Fast forward through the horror stories. Here I am spit out in the middle of the program of recovery yet again; I’ve been tumbling around in the rooms since 19 years of age – I’m 30 now. Overnight everything seemed to change. I always thought you could communicate surrender. Simply, you cannot. This verb is ineffable. I began to wake with the conviction that I was going to be okay. Three days in a row this thought rose with me. It was my morning companion. In prior experience I was always trying to make myself “okay”. Now was different. I was okay. By the Grace of God this conviction has never left. With this new found clarity my thought-life commenced to change rapidly. A zeal for life galloped with me through my days. It sat with me for quite nights. I didn’t have a TV for 2 years! Otherwise, I would’ve been watching The Office on repeat; just an FYI. The t-shirt thing popped up again within my first 30 days sober. I had forgotten all about it. Cleary, it was blotted out by active addiction. It was a fun idea. I began seeing ideas everywhere. Everywhere! The “notes” app on my phone was rapidly filled with design ideas. I’ve been enthralled by spiritual literature since first exposed to recovery. Readings of Emmet Fox, James Allen, Rick Warren, Don Miguel Ruiz, Viktor Frankl, Carl Jung, DanMilman, Neale Donald Walsch, Scripture etc. There are many helpful books.  
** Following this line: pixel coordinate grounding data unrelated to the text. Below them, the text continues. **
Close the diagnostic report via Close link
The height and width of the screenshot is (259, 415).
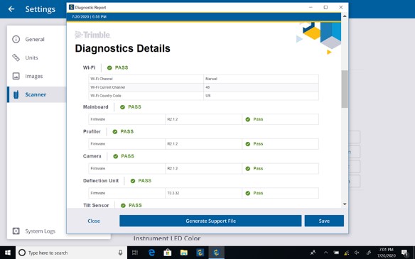94,221
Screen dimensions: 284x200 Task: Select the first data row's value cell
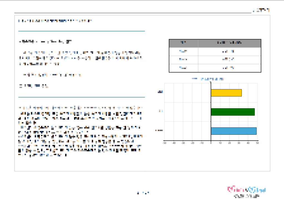pyautogui.click(x=229, y=51)
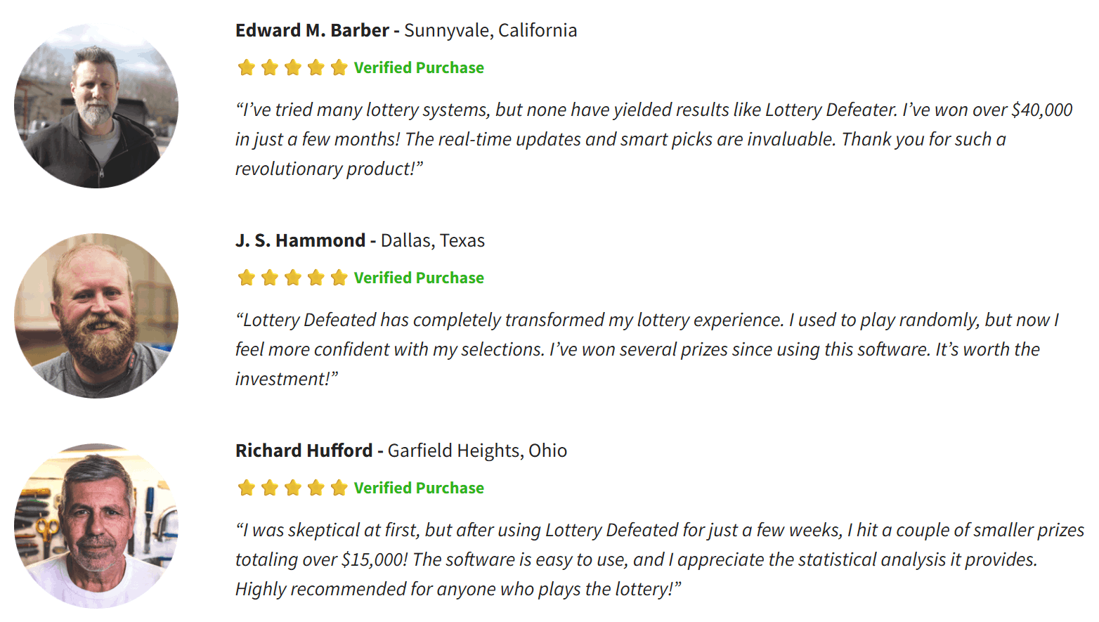This screenshot has width=1099, height=622.
Task: Click the fifth star in Richard Hufford's rating
Action: pyautogui.click(x=339, y=488)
Knee deep in the pages mentioned; ideas would take hold.

From the Grave Clothing Company was born in January 2015 and launched publicly July 7th 2018. It’s important to note I have zero business experience. I have zero experience running a company. Yet, the idea came. Inspired by God I believe. I said “okay, let’s do it.” My only task is to follow the conviction. What’s the brand about? Scroll through your Facebook or Instagram right now and I guarantee 80% of your feed is inspirational quotes. What happens? The quotes get a like. On to another. Why are we so drawn to the fluffy, feel good, inspirational quotes? Why do they touch every human? A proper question: do we merely “post it” or live it? So I say, why confine this inspiration to a thumbnail you can swipe away as fast as you can double tap it? I want a bad ass message woven into threads that drape the shoulders of all that would walk it out! The purpose? For someone to say, “that’s a dope shirt. What do the numbers mean? Or who is that? What does FTG mean? Builder of Thoughts? Continue to Fight?”
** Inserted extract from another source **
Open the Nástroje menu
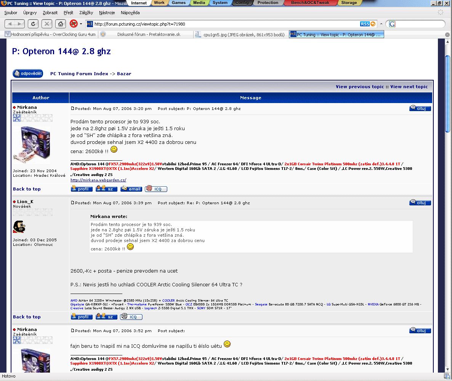Image resolution: width=452 pixels, height=381 pixels. point(107,13)
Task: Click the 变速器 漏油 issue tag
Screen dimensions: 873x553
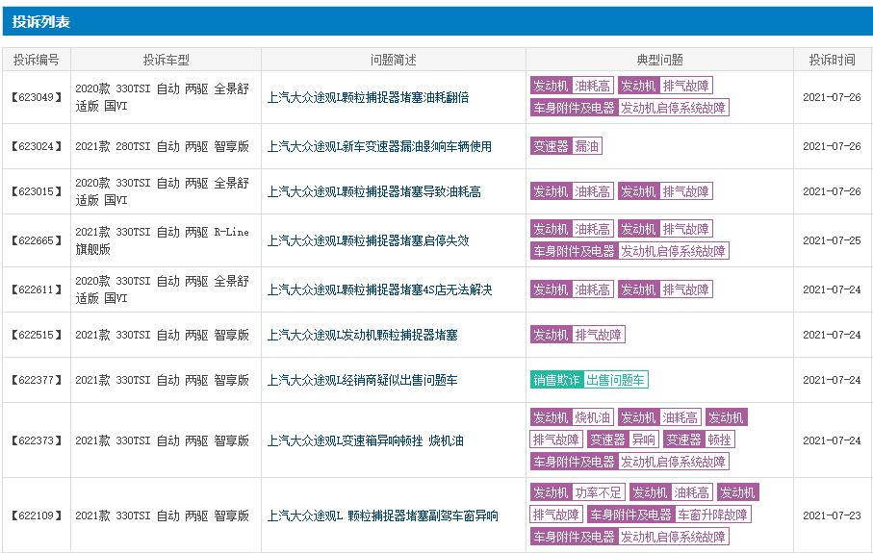Action: pos(566,146)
 From the Grave aspires to be the catalyst of thoughts that hold depth and weight. We yearn to propel thoughts and actions that chip away all the bullshit that keeps us from living a life of freedom from the grave. We want all people to WEAR SOMETHING THAT MATTERS


Above all, we want to be a conduit for helping others. This central aim will never leave. This ensures movement. Movement that will undoubtedly take proper form when motive stays pure. At first we wanted to float 10% of all profit to a non-profit whose mission mirrored ours. This has changed. We are currently screening properties to set up a sober living house. We are finding that our company funds will be of maximum usefulness kept under the same umbrella, allowing us to be more hands on. We are not certain how long it will take to open a sober living house. The old idea of immediate gratification must be suspended in the past if we are able to move forward with poise and sound judgment.
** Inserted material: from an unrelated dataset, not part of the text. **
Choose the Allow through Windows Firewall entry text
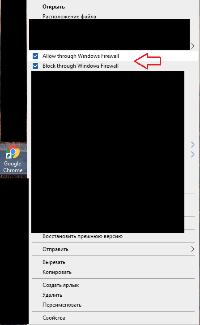This screenshot has width=200, height=325. click(x=81, y=56)
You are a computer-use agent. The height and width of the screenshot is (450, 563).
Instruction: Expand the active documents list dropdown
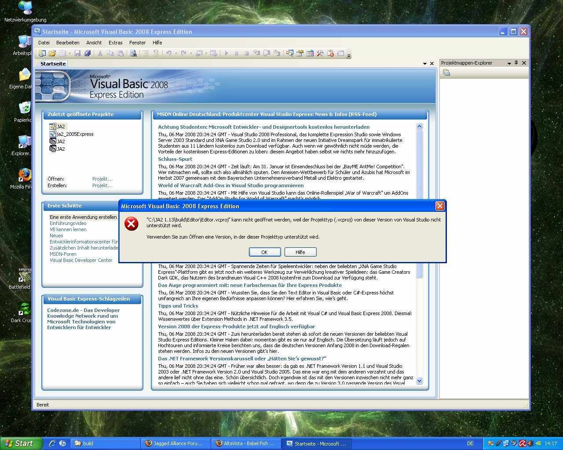(x=425, y=64)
The woven threads of this company has brought passion into my life. Passion I didn’t realize had slipped through my fingers. The support is undying. The community continues to grow. Much like surrender, I cannot put into words how much this means to us. We are beyond excited to see what each days holds for FTG. Each day that we are able to send a package to a customer, we are ensured that God – the Mighty Rhythm that underlay all – is living, moving and breathing life into and through the company. That moment, that realization, that belief is the gift. We are forever grateful. Thank you.

 #brandwithapurpose
#wearsomethingthatmatters
#FTGarmy



Scott Russell is a recovering addict who has experienced his share of torture under the weight of the disease of addiction. He’s passionate about sharing hope through writing about his experience. Scott is the founder and CEO of From The Grave Clothing, Co.. His aim is to bring spirituality to the front lines via clothing.